= La Corrida (The Bullfight) =

Painting series by Fernando Botero

La Corrida (English: The Bullfight) is a monographic series of 25 paintings on bullfighting by Colombian artist Fernando Botero, created in 1984-1985. They were presented at the Marlborough Gallery, in New York, as part of an exhibition. One of the largest paintings in this series is The Death of Luis Chalmeta (175 by 121.9 cm). The paintings are now dispersed in several museums.

==History and description==
Although he felt at first traumatized by his experience at a bullfighting school in Medellín, where he was enrolled by his uncle, Botero would later be fascinated and strongly inspired by the spectacle of bullfighting. His early drawings and paintings focused on bullfighting, specially in the 1980s. He even created later a poster advertising the French bullfighter Sébastien Castella.

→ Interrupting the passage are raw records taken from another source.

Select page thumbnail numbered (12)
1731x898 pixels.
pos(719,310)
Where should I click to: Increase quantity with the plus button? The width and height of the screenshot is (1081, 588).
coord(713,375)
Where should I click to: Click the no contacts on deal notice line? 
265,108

In April 1985, Botero presented for the first time at the Marlborough Gallery, this monographic painting series dedicated to bullfighting. The series illustrates the different tercios (phases) of the bullfight. They include works like The Bullfight, one of the smallest, and others such as The Picador Going to the Arena or The Death of Luis Chalmeta, one of the largest.

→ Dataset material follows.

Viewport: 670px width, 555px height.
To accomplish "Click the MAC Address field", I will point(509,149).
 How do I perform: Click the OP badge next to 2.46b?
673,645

The impressive set of 25 canvases offers a summary of the event and its surrounding environments. The series notably also includes : The Horse Court and a Marshal, The Tendido, The Banderilles, The Right-Hand Pass, The Estocade, and also depictions of the public in the arena, Flamenco dancers and guitarists.

Botero's bullfighting paintings were exhibited at the Museo Nacional Centro de Arte Reina Sofía, in Madrid, from June to August 1987. The collection was enriched with some more dramatic paintings.